_DIRECTIONS FOR THIS TASK_:
Copy the Kitsap County news briefs below word for word, from the headline to the last line.

_DOCUMENT SECTION_:
╔══
COUNTY BRIEFS: Acronym policy updated, meetings rearranged, wireless discussed, celebration planned

The Kitsap County commissioners are resurrecting their acronym policy, fining anyone who uses an acronym in a meeting $1 per use.

The policy began in January 2005 after a particularly confusing board retreat. It has continued sporadically since then, administered by the Public Information Officer, who would choose a charity to receive the proceeds each month.

The policy has continued since Clarence Moriwaki began as PIO in March, but with no designated charity. Moriwaki has increased enforcement in the last several weeks and on Monday discovered $87 in the kitty.

Moriwaki said the money would be donated to the “Tough Enough To Wear Pink?” campaign, a cancer-fighting fundraising effort tied to the Kitsap County Fair.

Campaign coordinator Julie Johnson said the donation is ”a nice gesture, and it is very generous of them to send this our way because there are many other needs in the community.”

The policy is openly enforced at the twice-weekly work study sessions, where one participant may interrupt another in order to levy the fine. In many cases, the meeting ends with a pile of dollar bills in the center of the table.

During the more formal regular meetings, there are no interruptions to call attention to acronym use. However, Moriwaki will often note the use of an acronym and assess a fine from the user after the meeting is over.
╚══
_MATERIAL PROVIDED_:
╔══
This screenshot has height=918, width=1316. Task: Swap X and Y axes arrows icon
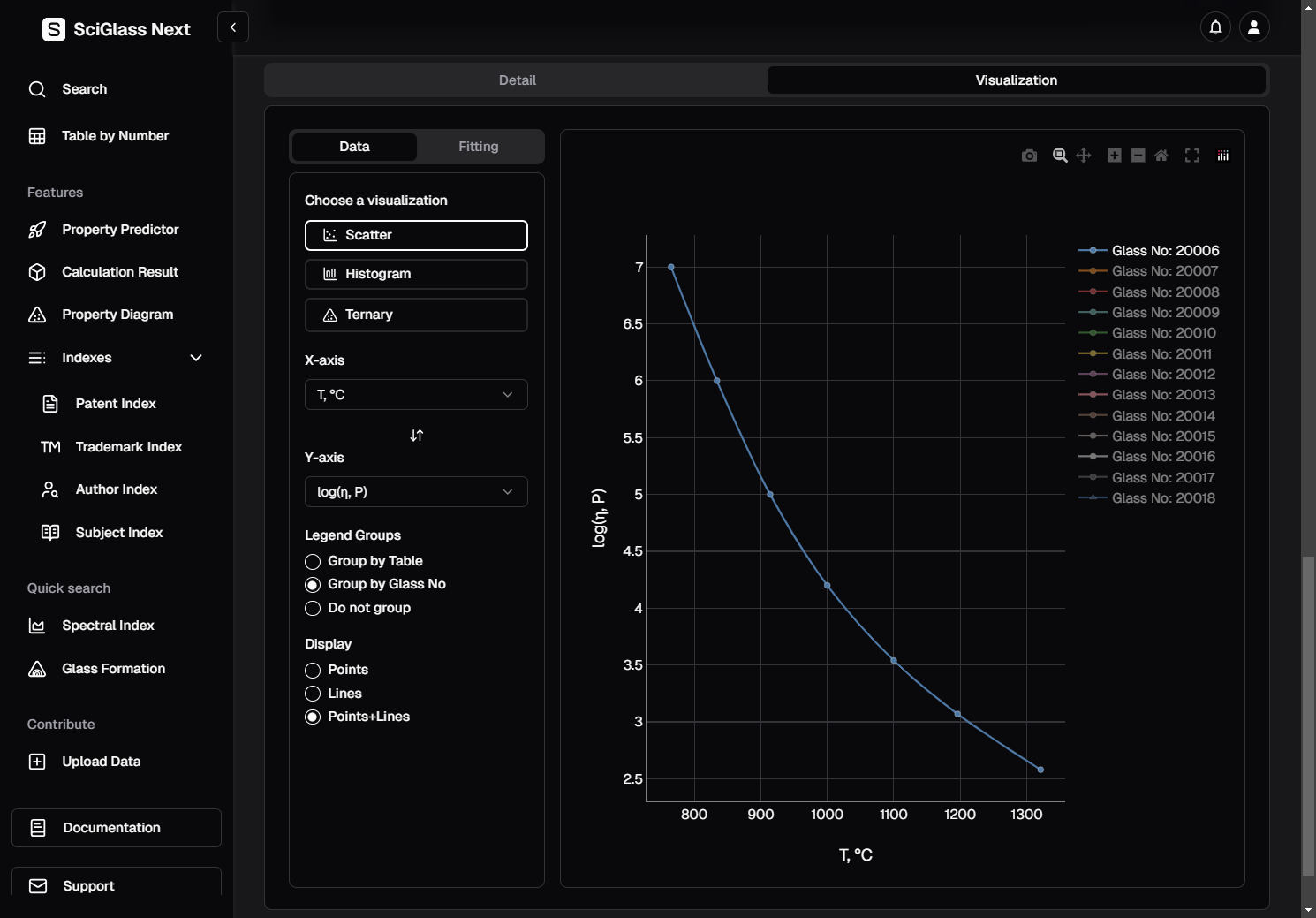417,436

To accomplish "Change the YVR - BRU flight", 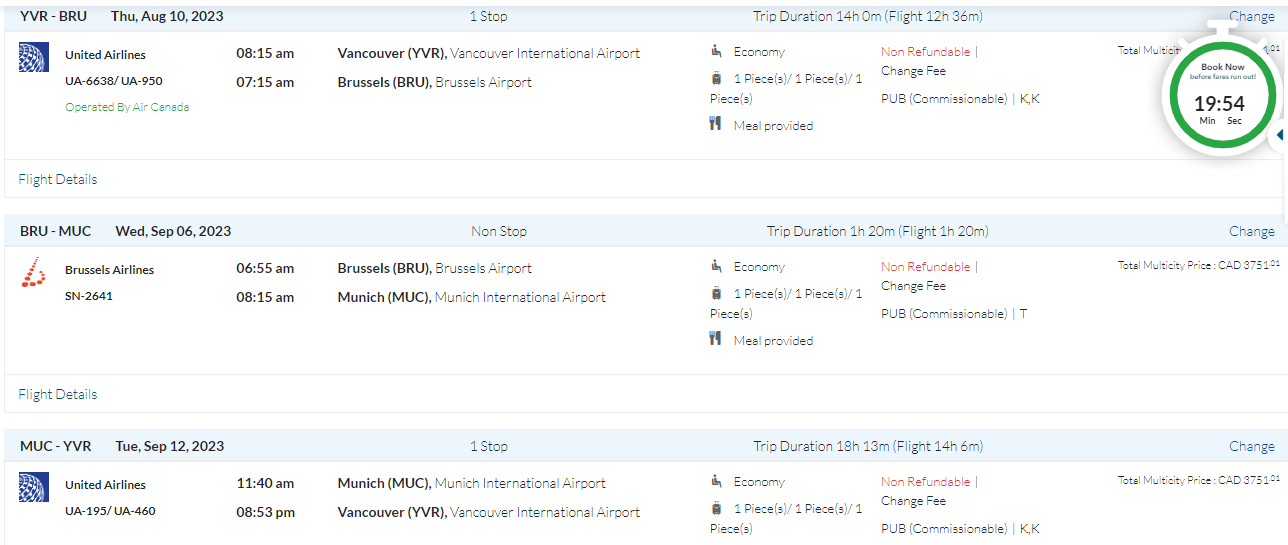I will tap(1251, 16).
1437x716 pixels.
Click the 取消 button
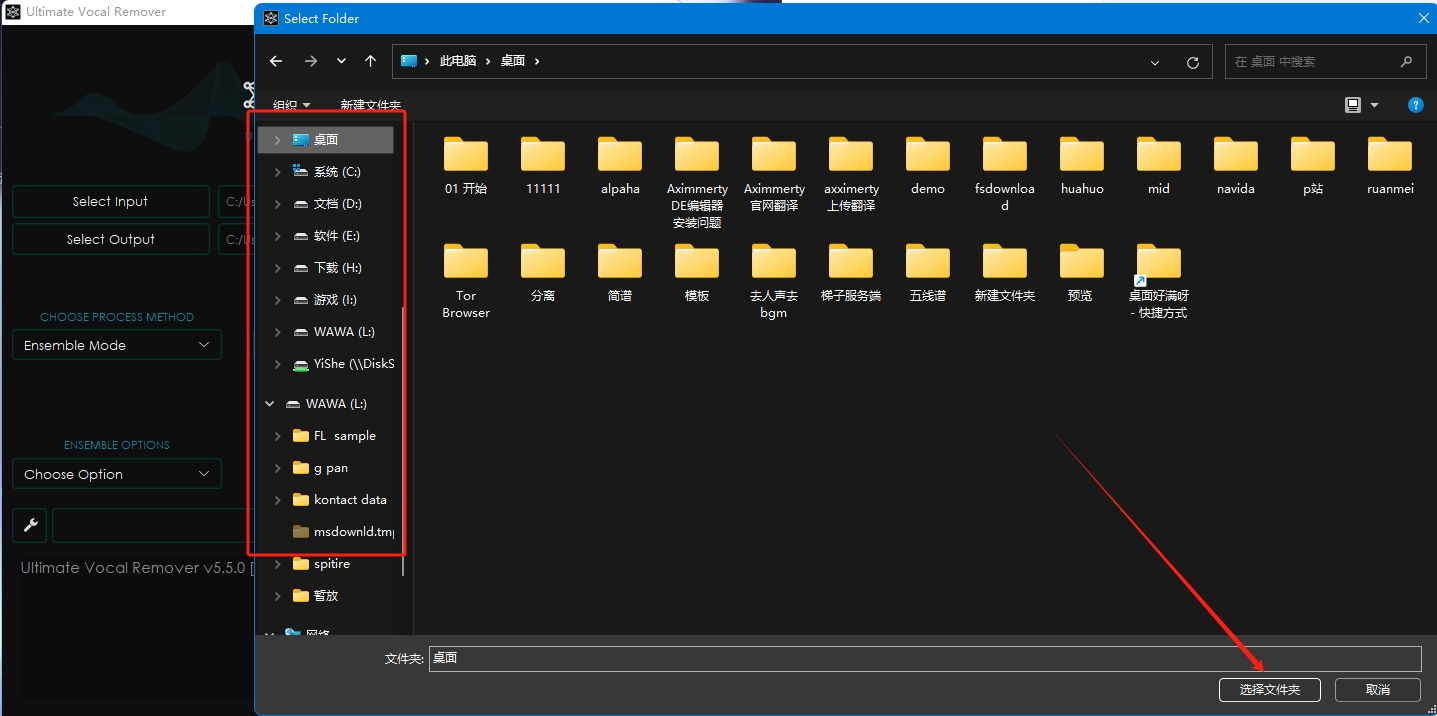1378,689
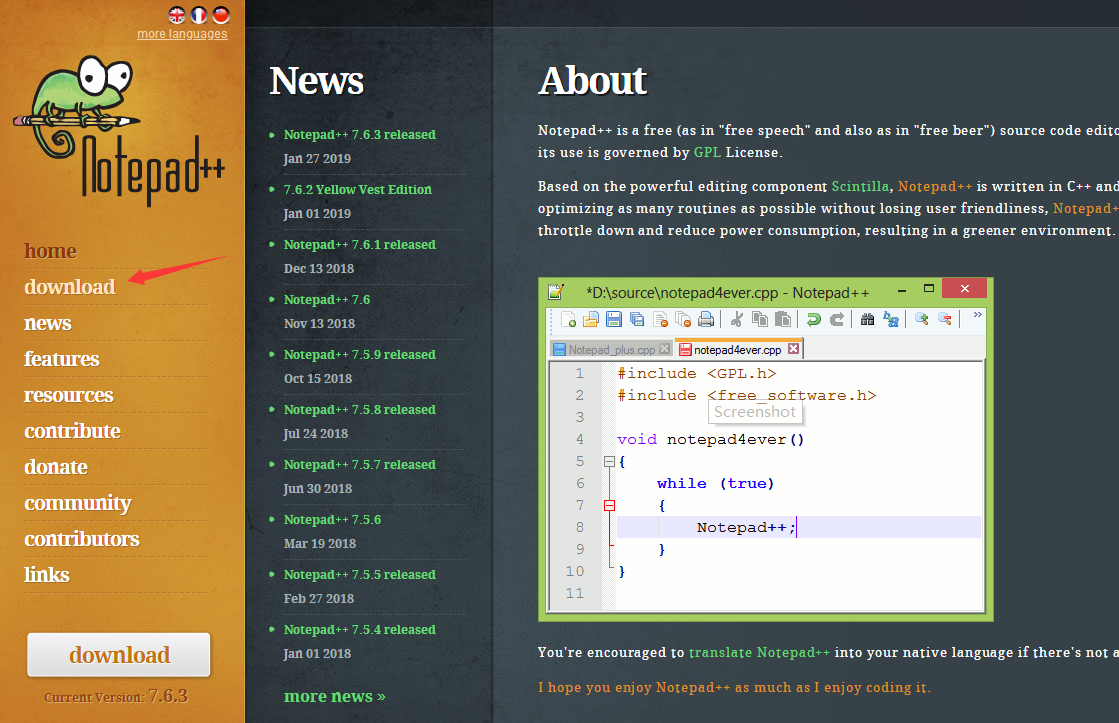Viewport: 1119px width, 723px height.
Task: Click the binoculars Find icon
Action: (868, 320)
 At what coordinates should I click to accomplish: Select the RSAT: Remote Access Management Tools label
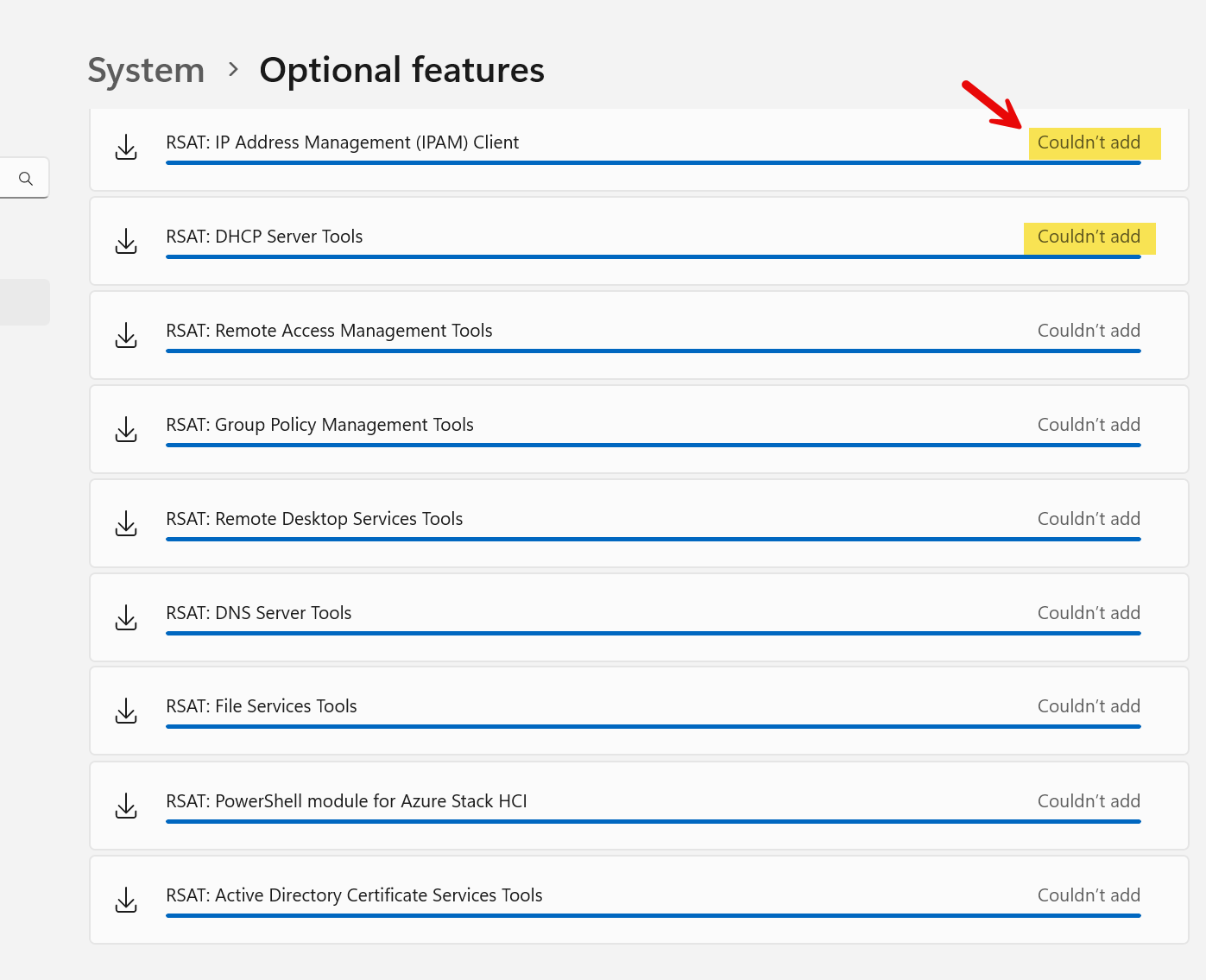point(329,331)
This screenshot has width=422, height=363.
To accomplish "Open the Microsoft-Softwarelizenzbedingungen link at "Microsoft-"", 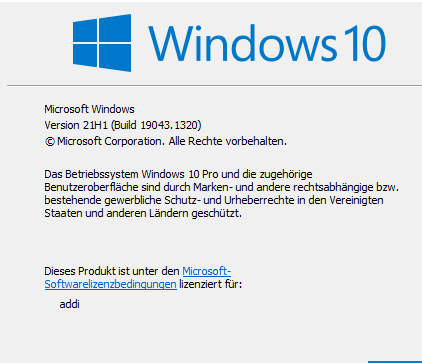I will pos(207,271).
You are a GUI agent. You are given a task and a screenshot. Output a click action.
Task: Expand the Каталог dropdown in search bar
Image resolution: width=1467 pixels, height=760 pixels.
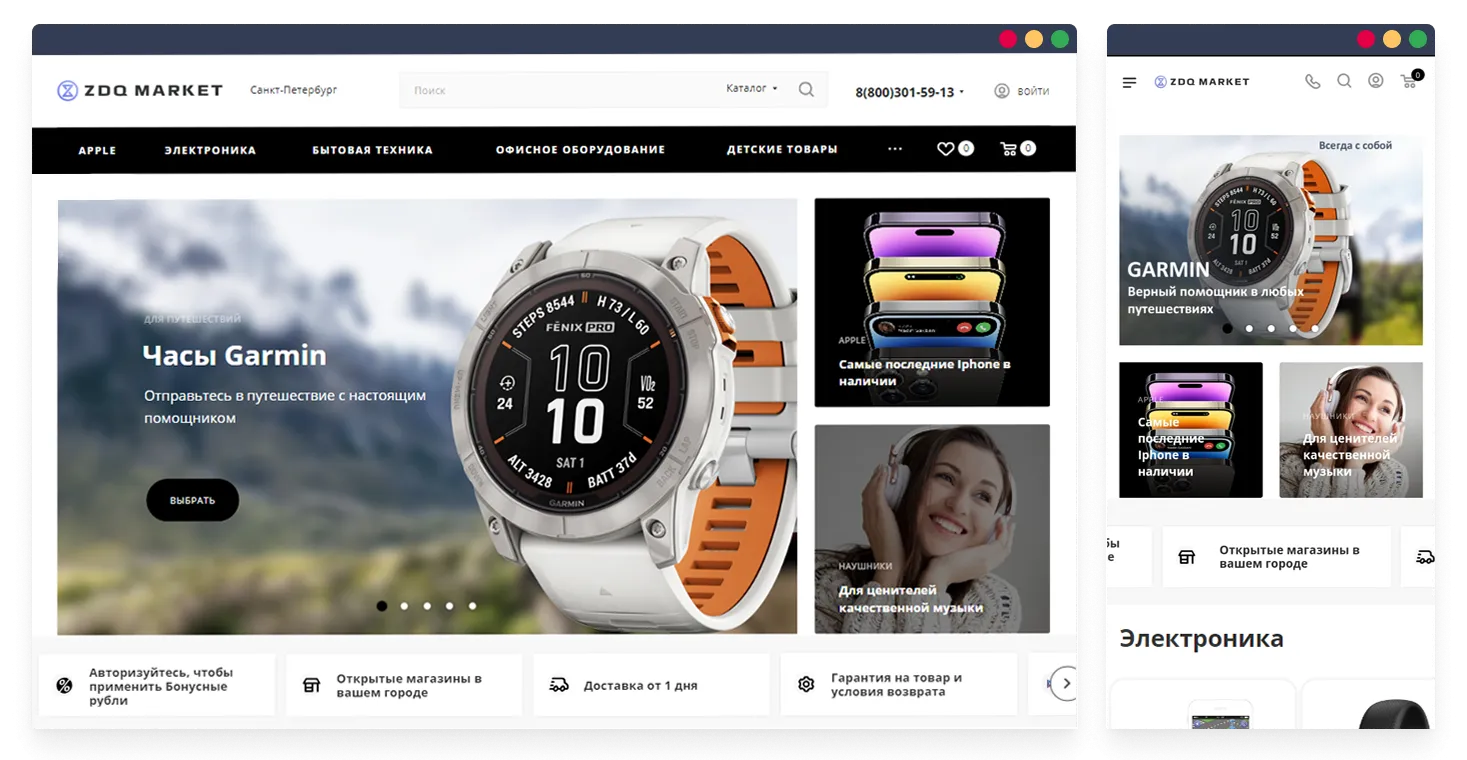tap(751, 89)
╚══
_EXERCISE ANSWER_:
COUNTY BRIEFS: Acronym policy updated, meetings rearranged, wireless discussed, celebration planned

The Kitsap County commissioners are resurrecting their acronym policy, fining anyone who uses an acronym in a meeting $1 per use.

The policy began in January 2005 after a particularly confusing board retreat. It has continued sporadically since then, administered by the Public Information Officer, who would choose a charity to receive the proceeds each month.

The policy has continued since Clarence Moriwaki began as PIO in March, but with no designated charity. Moriwaki has increased enforcement in the last several weeks and on Monday discovered $87 in the kitty.

Moriwaki said the money would be donated to the “Tough Enough To Wear Pink?” campaign, a cancer-fighting fundraising effort tied to the Kitsap County Fair.

Campaign coordinator Julie Johnson said the donation is ”a nice gesture, and it is very generous of them to send this our way because there are many other needs in the community.”

The policy is openly enforced at the twice-weekly work study sessions, where one participant may interrupt another in order to levy the fine. In many cases, the meeting ends with a pile of dollar bills in the center of the table.

During the more formal regular meetings, there are no interruptions to call attention to acronym use. However, Moriwaki will often note the use of an acronym and assess a fine from the user after the meeting is over.